Wer ist der Erzähler?

-           Truong Nhu Tang , gehört zur politischen Widerstandsbewegung. Kommt aus Südvietnam, mänlich, politisch tätig.

-            Wir werden darauf aufmerksam gemacht, dass wir die

Biographie Tangs bereits in vorherigen Unterlagen erhielten.

-           Eine der Referenten stellte uns die Frage, wer die erzählende Person sei, und macht uns darauf aufmerksam, dass der Erzähler in der „Wir-Perspektive“ erzählt, d.h. aus der Sicht der Betroffenen Vietnamesen.

-           Der Teil des Textes den wir gelesen haben ist in 9 Abschnitte aufgeteilt und Tang  benutzt darin immer dieselben Begriffe, wie zum Beispiel, „wir“, „die Dschungelbewohner“, „die Amerikaner“.

Im Abschnitt über den Bombenangriff erzählt er aus seiner eigenen Erfahrung.

-            Die Referentin fragt:

Was bewirkt das „wir“ für uns als Leser?

Der Autor tritt zurück. Er geht davon aus, dass es vielen anderen auch erging, wie in seiner Erzählung.

Was schreibt er?

-           Er schreibt nüchtern und neutral, mit wenigen Emotionen und trotzdem spürt man den politischen Hintergrund des Autors.

-           Als er über die Bombenangriffe schreibt, wird seine Neutralität in Frage gestellt.

Wie geht er mit den Informationslücken um?

-            Die allgemeine Lage wird nicht genau erklärt. Er verhält sich defensiv.

-            Man weiss nicht genau zu welcher Gruppierung er gehört.

Sibylle Brändli macht uns darauf aufmerksam, dass er zur PRG gehört, und dort politische Arbeit geleistet hat.

-           Er bleibt bei seiner Sicht und die allgemeine Information holt er sich aus anderen Quellen.

 

Bildquelle:

 

Inhalt:

Was sehen wir?

-            Wir sehen im ersten Bild hauptsächlich eine Berglandschaft.

-           Es ist nicht klar ob es Vietnamesische Guerillas oder amerikanische Soldaten sind. Es wirkt arrangiert und ästhetisch zugleich.

-            Beim Bild 5 sieht man ein Sumpfgebiet, in dem mehrere Soldaten warten.

-            Im Bild 6 sehen wir einen Dschungel aber ohne die Leute zu erkennen.

 

Perspektive:         

-      In der Runde geht viel Kritik hervor.

-           Um die Perspektive besser herauszufinden, sollte man auch wissen wer die Photos geschossen hat.

-            Der Veteran kann die Photos von jemand anderem bekommen haben.
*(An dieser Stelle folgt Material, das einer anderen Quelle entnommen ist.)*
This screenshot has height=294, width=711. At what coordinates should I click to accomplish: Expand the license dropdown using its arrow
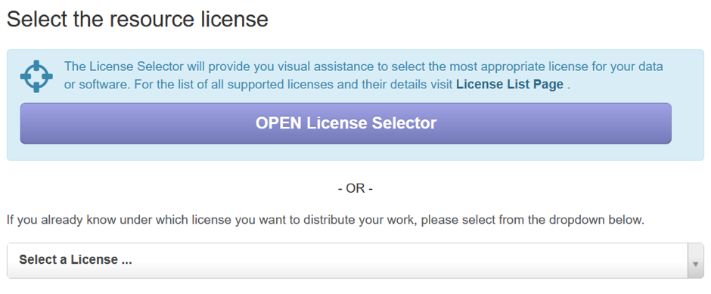696,261
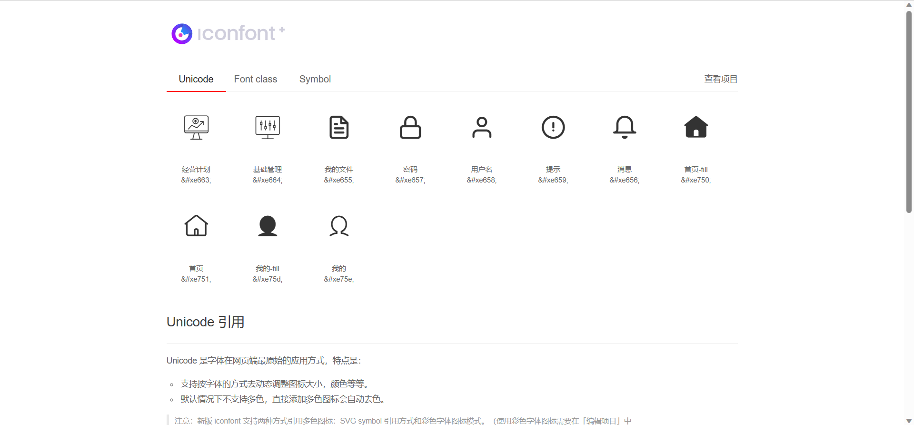Image resolution: width=914 pixels, height=425 pixels.
Task: Switch to the Symbol tab
Action: [315, 79]
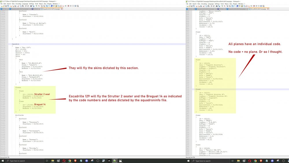
Task: Click Save icon in SquadronInfo Notepad++ window
Action: click(6, 6)
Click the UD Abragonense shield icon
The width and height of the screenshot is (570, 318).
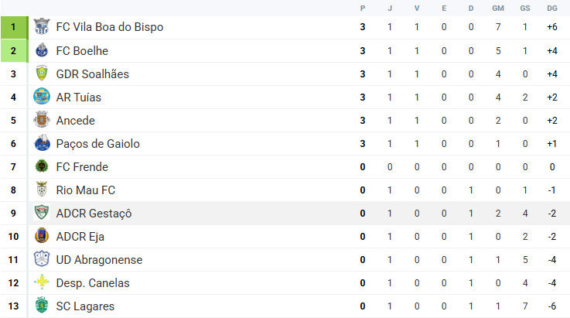point(42,259)
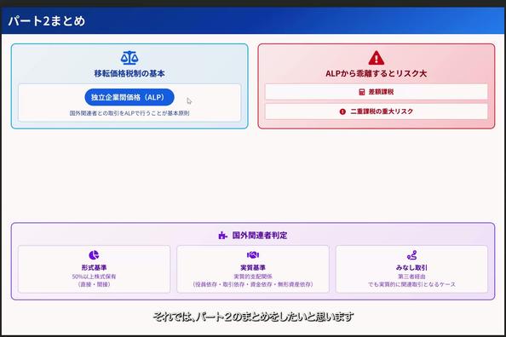This screenshot has width=506, height=337.
Task: Click the puzzle icon beside 国外関連者判定
Action: pyautogui.click(x=222, y=236)
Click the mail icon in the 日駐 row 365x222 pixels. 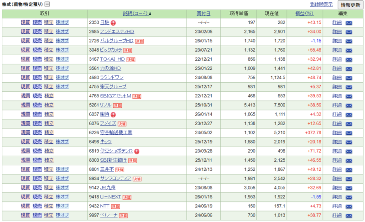(349, 23)
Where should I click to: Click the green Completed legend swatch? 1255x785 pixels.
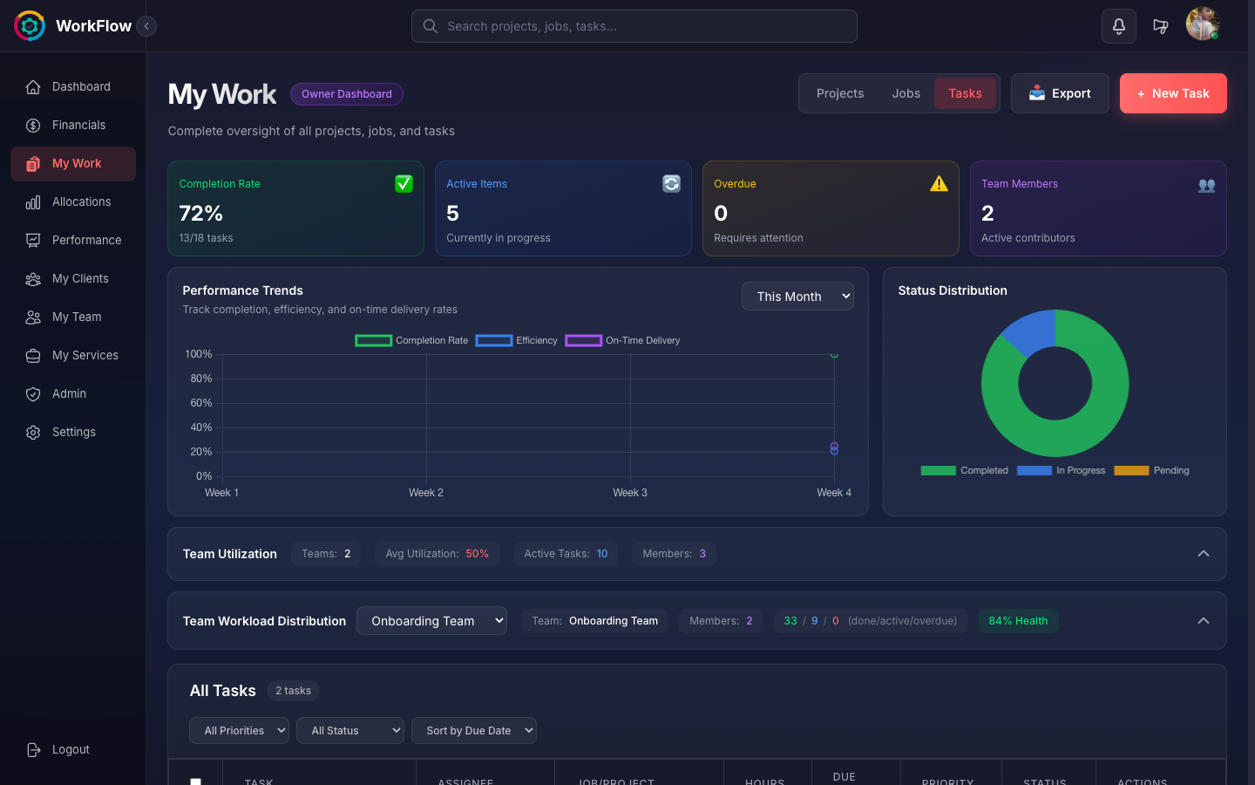coord(938,470)
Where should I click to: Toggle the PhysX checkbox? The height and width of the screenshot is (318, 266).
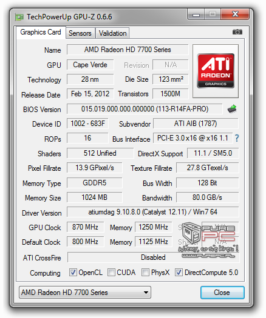(x=145, y=273)
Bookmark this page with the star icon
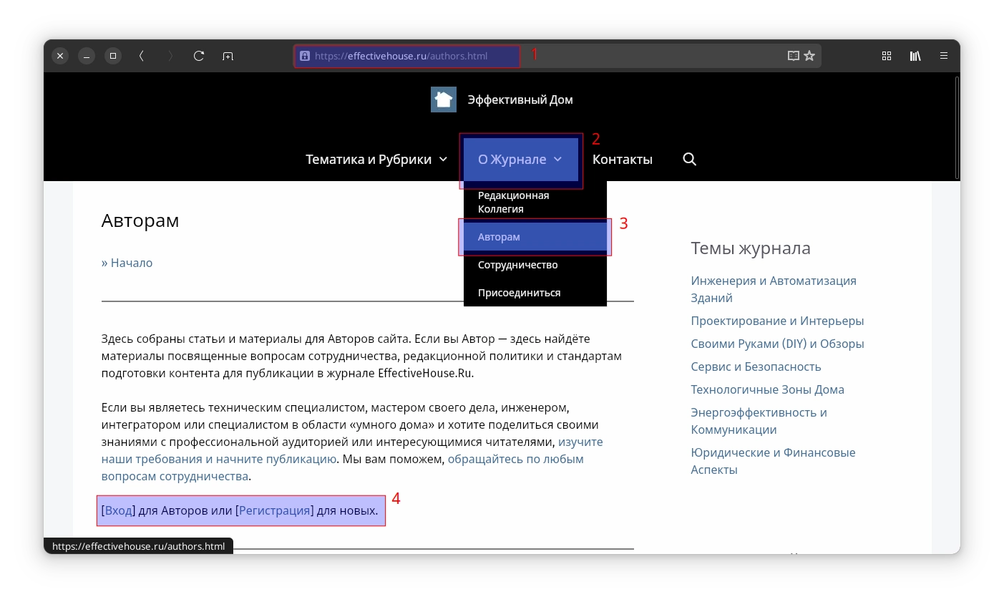Screen dimensions: 1004x602 pos(810,55)
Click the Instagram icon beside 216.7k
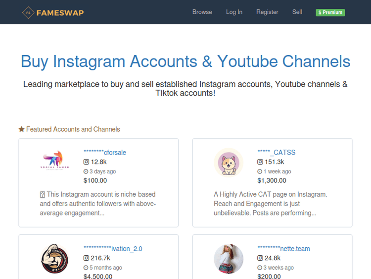This screenshot has height=279, width=371. pyautogui.click(x=86, y=258)
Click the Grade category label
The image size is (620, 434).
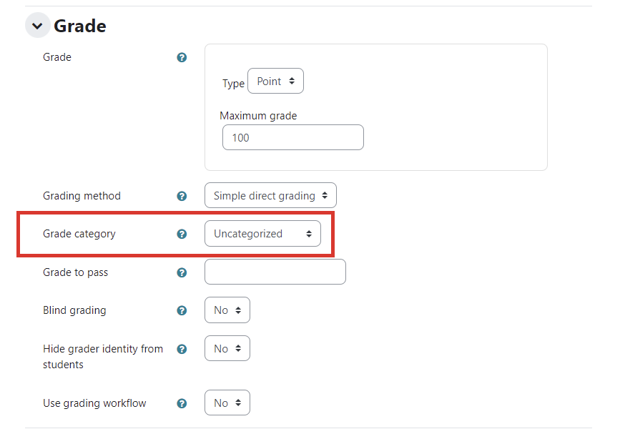point(79,234)
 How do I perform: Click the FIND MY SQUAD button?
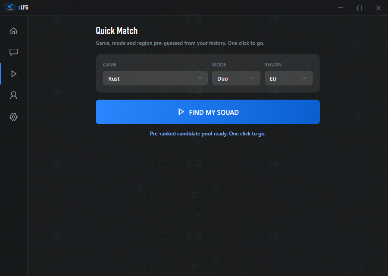pos(208,112)
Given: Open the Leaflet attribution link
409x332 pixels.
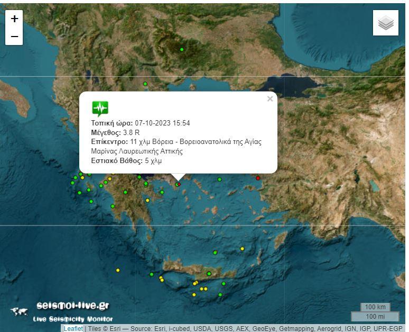Looking at the screenshot, I should (73, 328).
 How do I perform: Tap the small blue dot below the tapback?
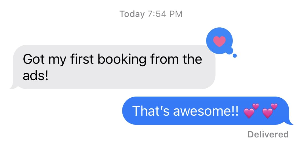[x=235, y=56]
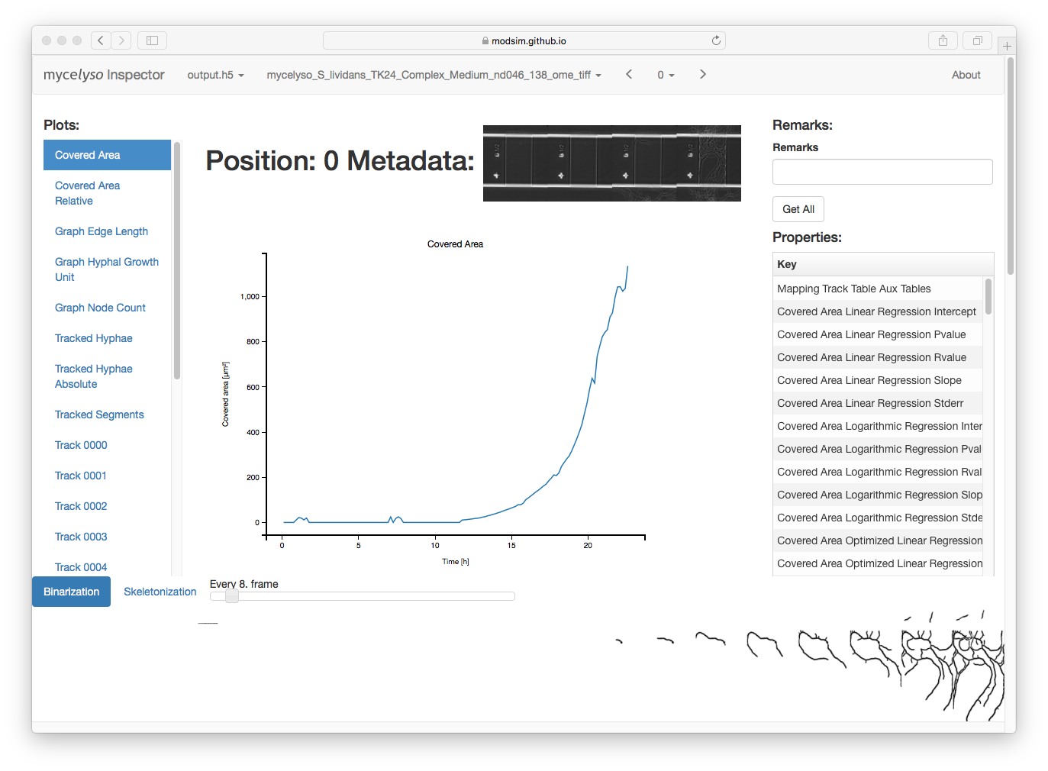Click the share icon in the browser toolbar
This screenshot has height=771, width=1048.
(943, 40)
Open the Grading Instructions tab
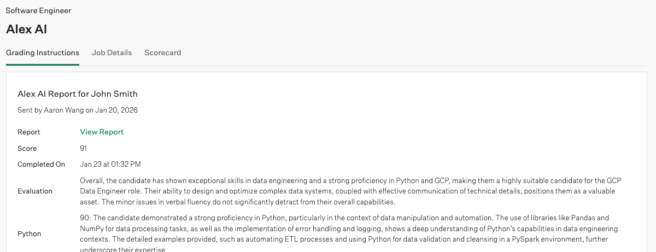This screenshot has width=656, height=252. coord(43,53)
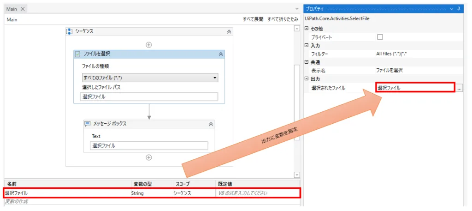Select the Main tab

[x=12, y=9]
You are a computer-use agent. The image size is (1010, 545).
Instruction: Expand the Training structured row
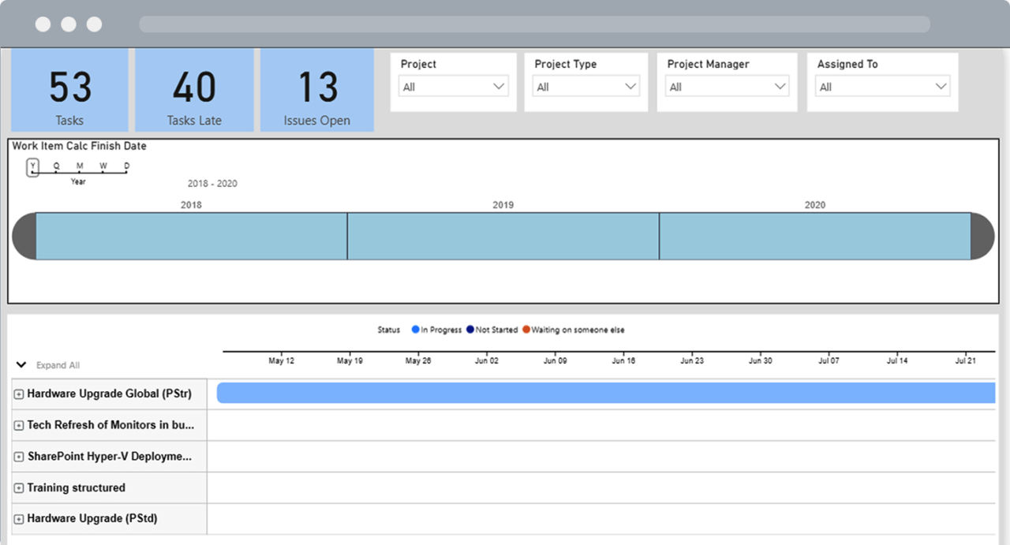pyautogui.click(x=17, y=487)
-            Er schreibt, es seien seine Photos, und die Photos seines Bruders.

Vielleicht ist es nicht wahr.

-            Im Bild hat es kein einziges persönliches Merkmal, nur im Text.

Wer Berichtet?

-            Wir wissen, dass der Veteran  den Text geschrieben hat.

-            Wir wissen aber nicht wer die Photos gemacht hat.

-            Sibylle Brändli erinnert uns, dass der Erzähler erwähnt hat, dass die 

Photos von ihn und seinen Bruder, an verschiedene Einsätze 1969 und

1972, geschossen wurden.

Wie wirkt das Ganze?

-            Friedlich, poetisch. Man sieht die hässliche Seite des Krieges nicht.

-            Welche Assoziationen werden ausgelost?

-            Der versteckte Feind, der überall lauert, wird mit Angst assoziiert.

Man hat das Gefühl, der Feind würde jeden Moment auftauchen.

Wie wird mit Informationslücken umgegangen?

-            Informationen werden nur zum Teil im Text nachgeliefert.

-            Wir wissen, dass geschossen wurde.

-      Bilder sind Informationsbedürftig.

 

Die nächste Referentin sagte, dass die Absicht jeder Quelle vereinfacht mit einem Bild erklärt werden kann.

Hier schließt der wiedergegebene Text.